__Exercise prompt__.
Continue the forum thread on who usually serves as radio operator in the field from where it stops, with one or more further replies.

__Provided text__.
# Who is usually the Radio Operator?



## brendanthompson

Hey umm I was wondering if it is infantry men or combat engineers who work the radios most of the time in the field?

All help is appreciated.


----------



## JBoyd

wouldn't Signal Operators?


----------



## aesop081

JBoyd said:
			
		

> wouldn't Signal Operators?



In 11 years as a combat engineer, i never once had a sig op work the radios in any of my sections, troops or at the Sqn level. Regimental HQ had a few but they worked the regimental CP. At lower levels , it was always an engineer working the radios.


----------



## willy

It varies with unit and availability of manpower in various trades.  Most times, Pl level Signallers are of the same trade as the rest of the Pl, i.e. if we're talking about infantry, then the Pl Sig would be an Inf guy with a comms crse.  Most of the time, the Coy/Sqn Sig would be a Jimmy.

There are exceptions to these rules though.


----------



## Jammer

You're not likely to see Sigs working much below Coy lvl, however that doesn't mean we won't fill a hole where needed.
Given the iterations of new organizations ie: OMLT,PRT and "other", not to mention the other elements. The Air Force in particular is going to be absorbing a few more posns for Sig Op in the future as MES is going to be the way ahead.
Long story short...Cbt Arms...Engrs: usually no siggies below Sqn lvl except EOD.
Armd: Same (except no EOD 
We do (did), however train all designated operators in house where possible.


----------



## dan7108

PRT used sig ops as PL sigs


----------



## MikeL

dan7108 said:
			
		

> PRT used sig ops as PL sigs



Yes, on TF 1-08 there were some Sig Ops employed as Pl Signallers in the Force Protection Coy. But I don't know if any other Rotos have done the same.  But like was said before Signallers are typically employed at the Coy HQ an Battalion HQ level in an Infantry Battalion. But that doesn't mean you won't see Sig Ops carrying radios on tour as part of their job as Coy Signallers, or filling positions that come up, or employed in different organizations on tour that employ Sigs in that role.


----------



## GnyHwy

Depends where you place the priority of your communications.  Within the Arty it is extremely important as our FOOs are useless without radios.  Most Arty guys i.e. 80% all ranks, are skillful on most types of communications.  For the Arty it would be very rare to see a Sig Op below Regt level.  We take our comms and voice procedure (VP) very seriously and Arty fire discipline is different from basic VP.

__Listed entries__.
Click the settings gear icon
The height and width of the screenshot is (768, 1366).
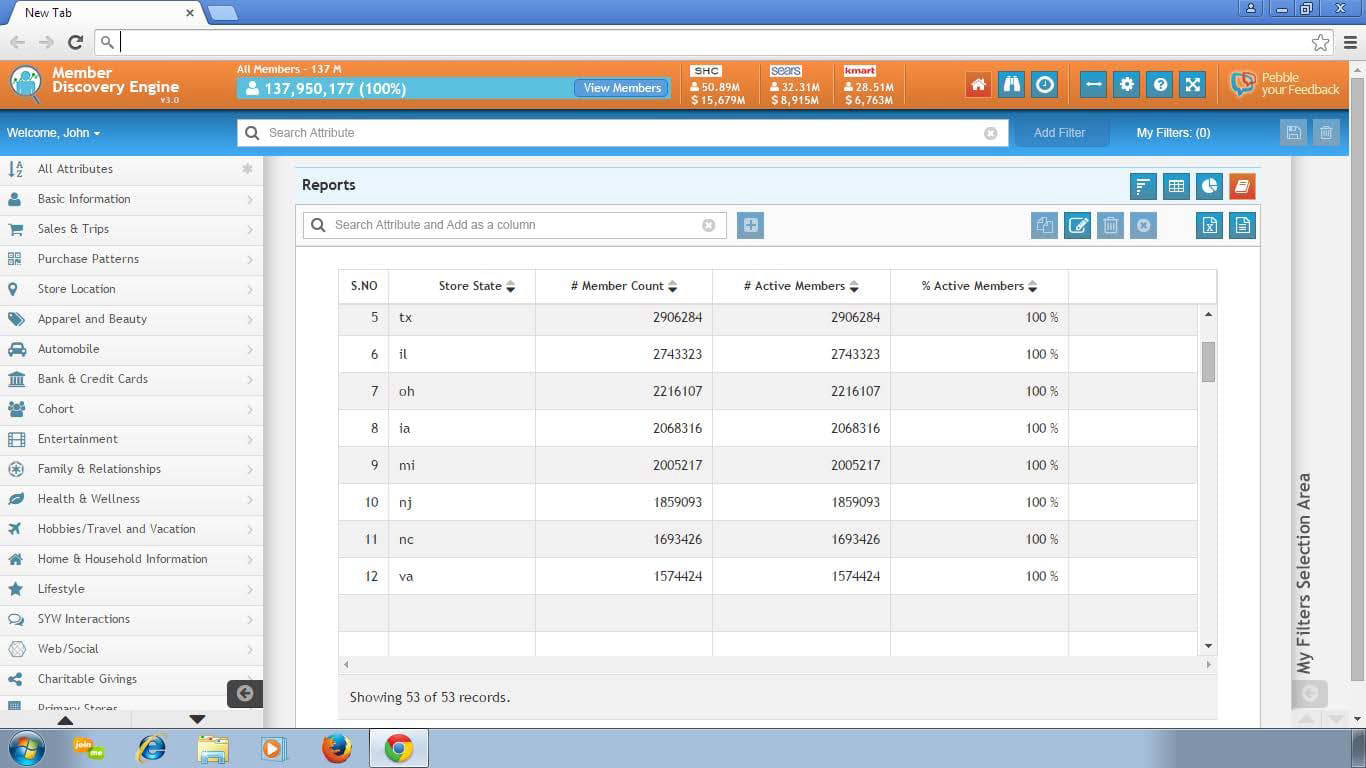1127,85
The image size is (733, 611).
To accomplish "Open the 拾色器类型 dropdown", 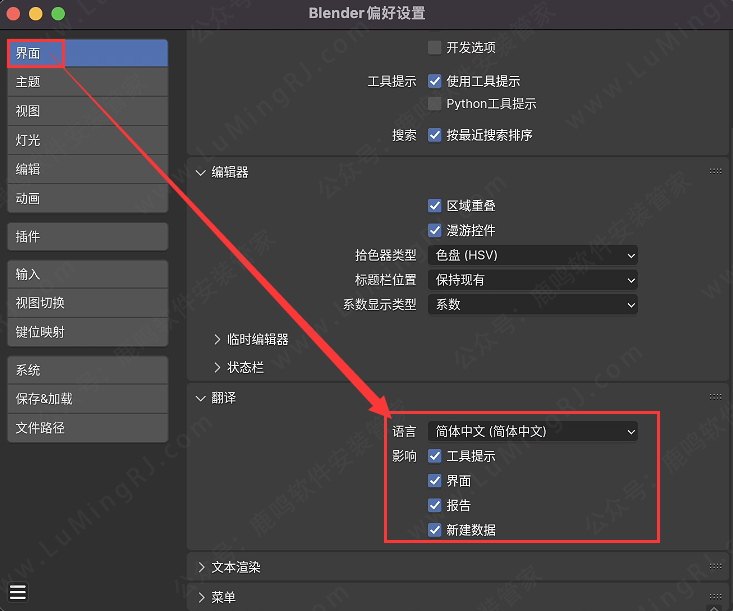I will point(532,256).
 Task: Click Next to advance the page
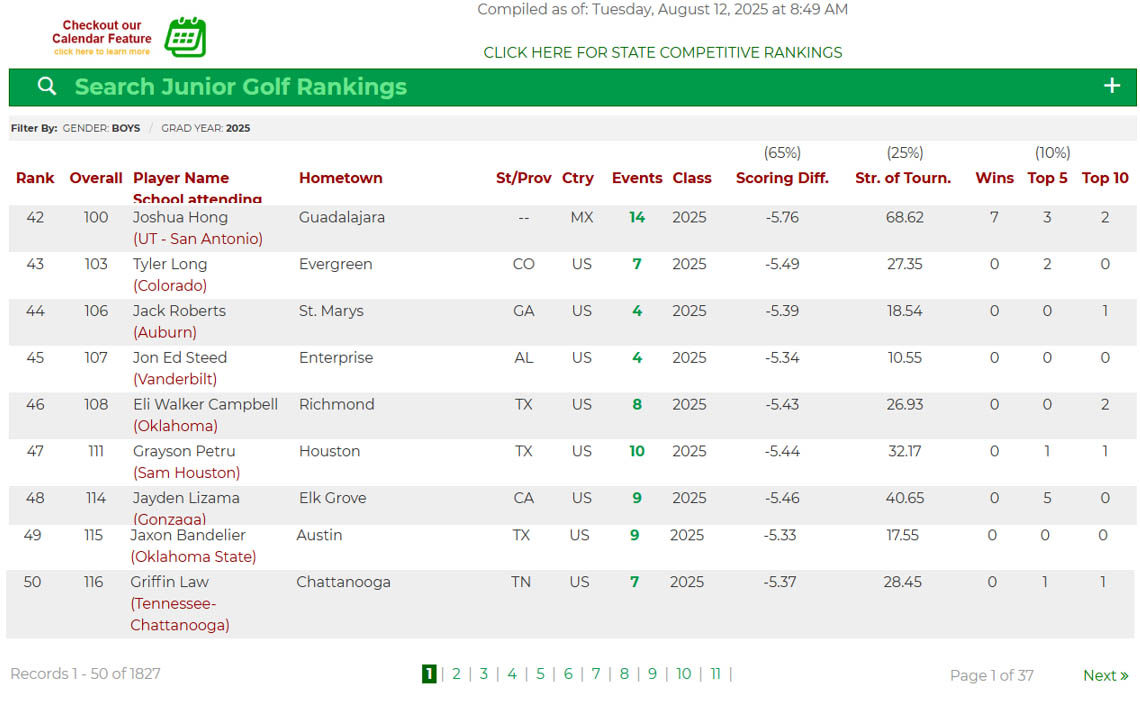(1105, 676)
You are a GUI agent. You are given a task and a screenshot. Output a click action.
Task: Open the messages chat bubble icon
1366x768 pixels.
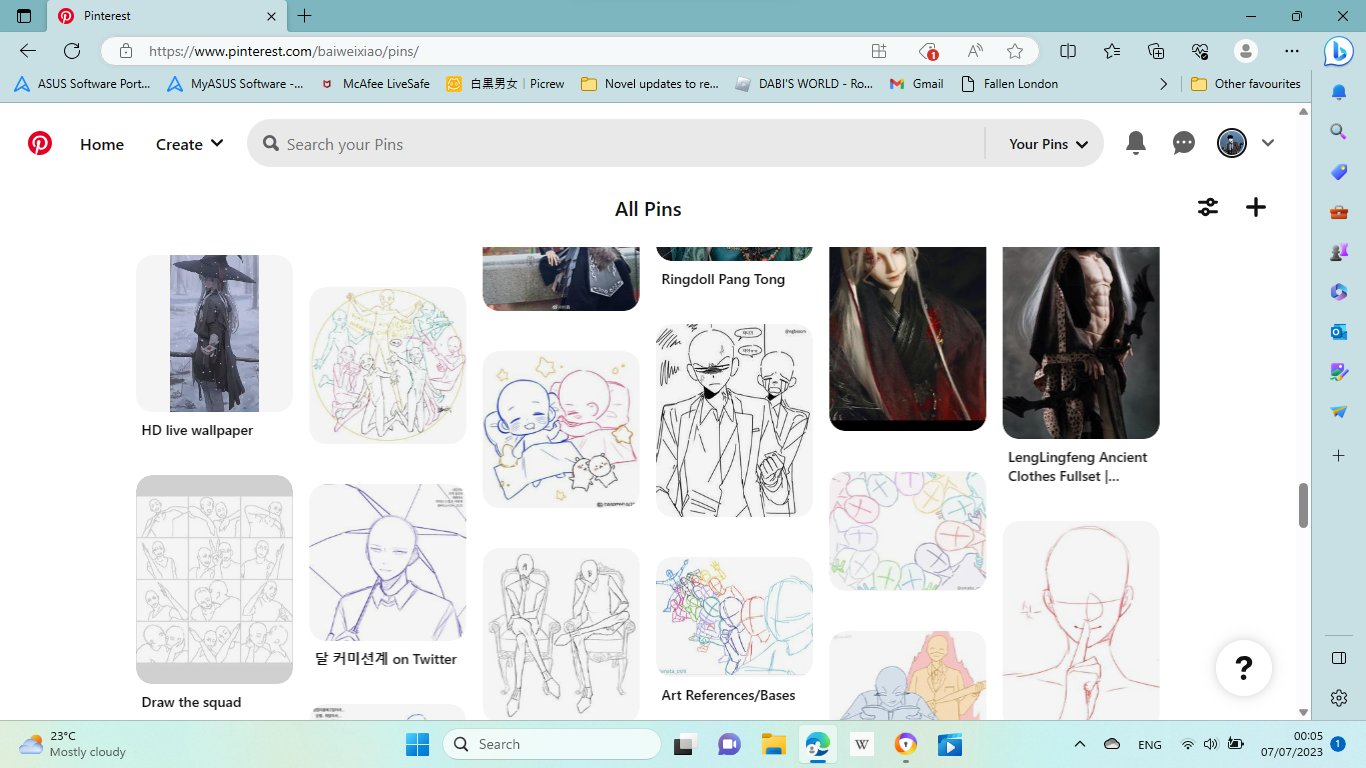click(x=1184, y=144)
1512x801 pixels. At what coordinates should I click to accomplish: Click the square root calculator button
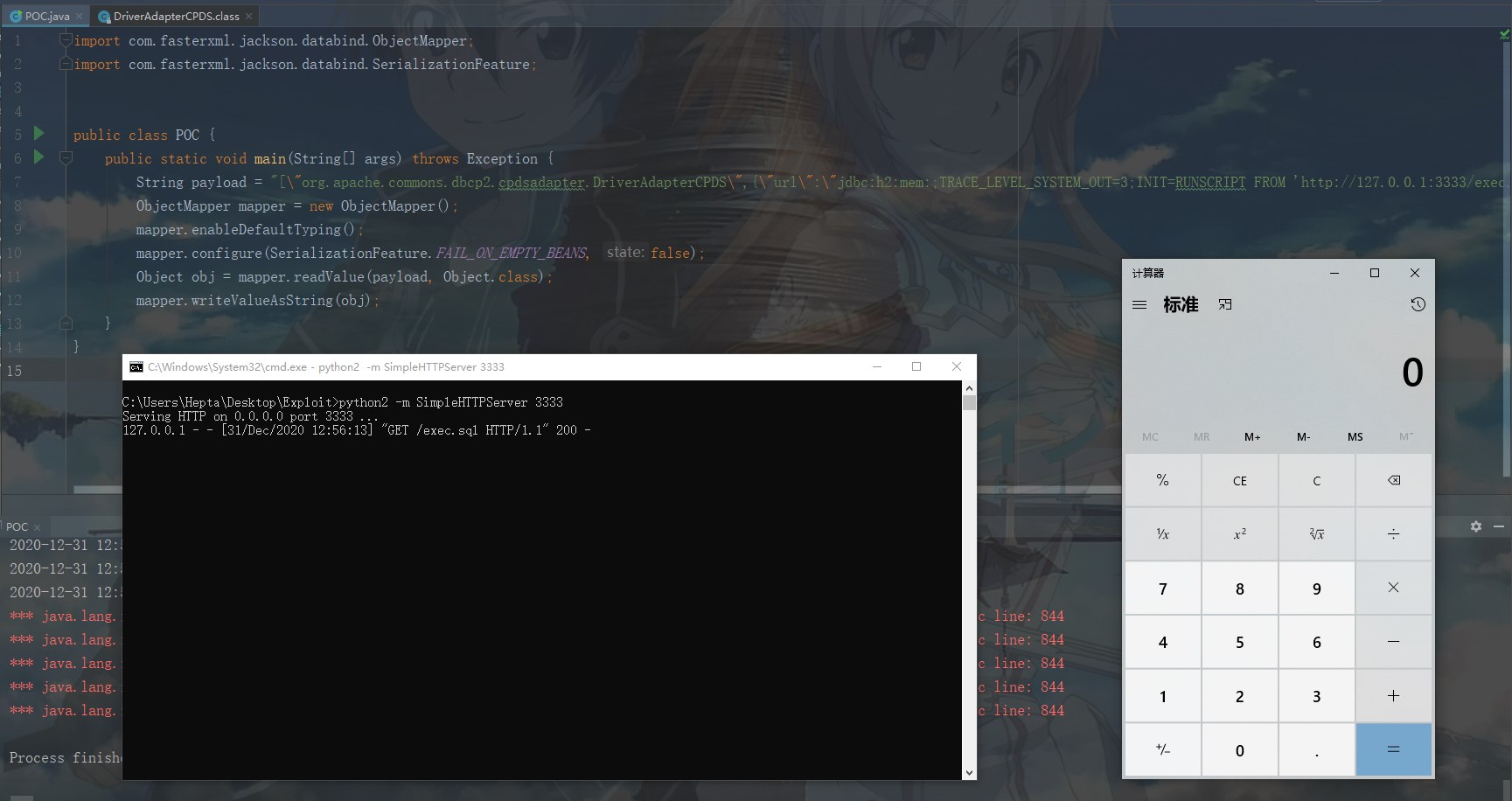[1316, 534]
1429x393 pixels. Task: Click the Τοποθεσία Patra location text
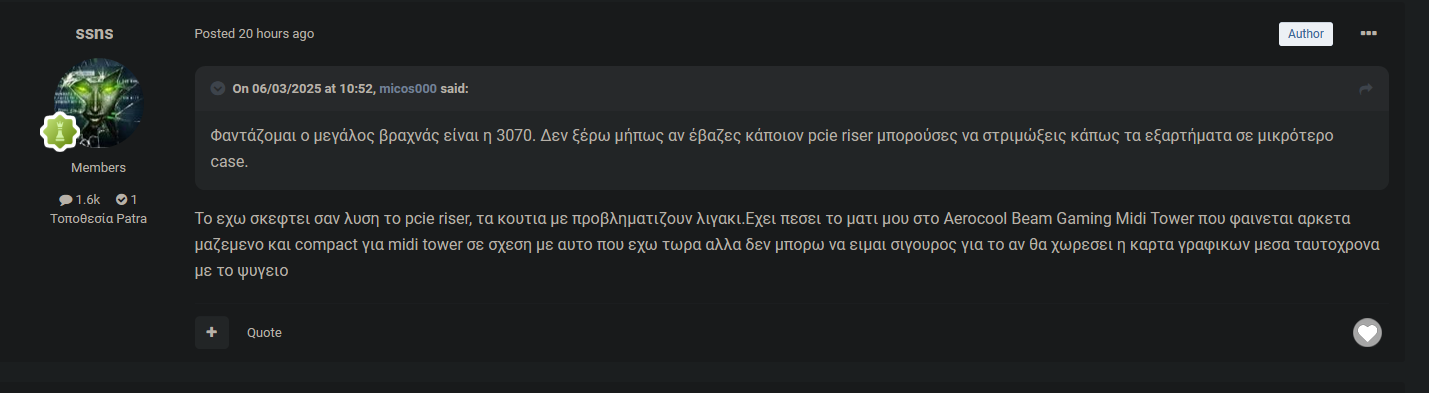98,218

__Answer for this exercise__.
That said, experienced Rad Ops can provide invaluable knowledge and without comms no modern Army would survive.


----------



## vonGarvin

JBoyd said:
			
		

> wouldn't Signal Operators?


Prior to the inception of the Signal Corps, Engineers were responsible for battlefield Signals.

So, in answer to the question: who is usually the Radio Operator?  I would offer the guy carrying it ;D


----------



## GnyHwy

You are indeed correct.


----------



## GnyHwy

But, when an Arty Sgt i.e. Me, has to correct a Inf Plt Sig (QRF to boot) in theatre, there is a problem.


----------



## Eye In The Sky

In the Armoured world, each callsign (vehicle) has an "operator" if you will, who is a crewmen.  In a troop, you'll not find any Sig Ops but you can bet your boots that the VP is good and tight regardless.  Most of the radio comms are done at the Crew Commander level, but VP is (or was) something taught to all Troopers in the Corps, and they all used it over their careers.

In my experience, the lowest level you'd see a Sig Op is in a Sqn CP (command post).  The Sqn Sigs Sgt is supposed to be a Jimmy too, but I've seen that as a secondary task for an A or C callsign as well.


----------



## MikeL

GnyHwy said:
			
		

> For the Arty it would be very rare to see a Sig Op below Regt level.



Isn't there a Signaller for each Bty?

Also, I know theres been  a few Sigs that were in FOO/FAC Teams in the BG an OMLT.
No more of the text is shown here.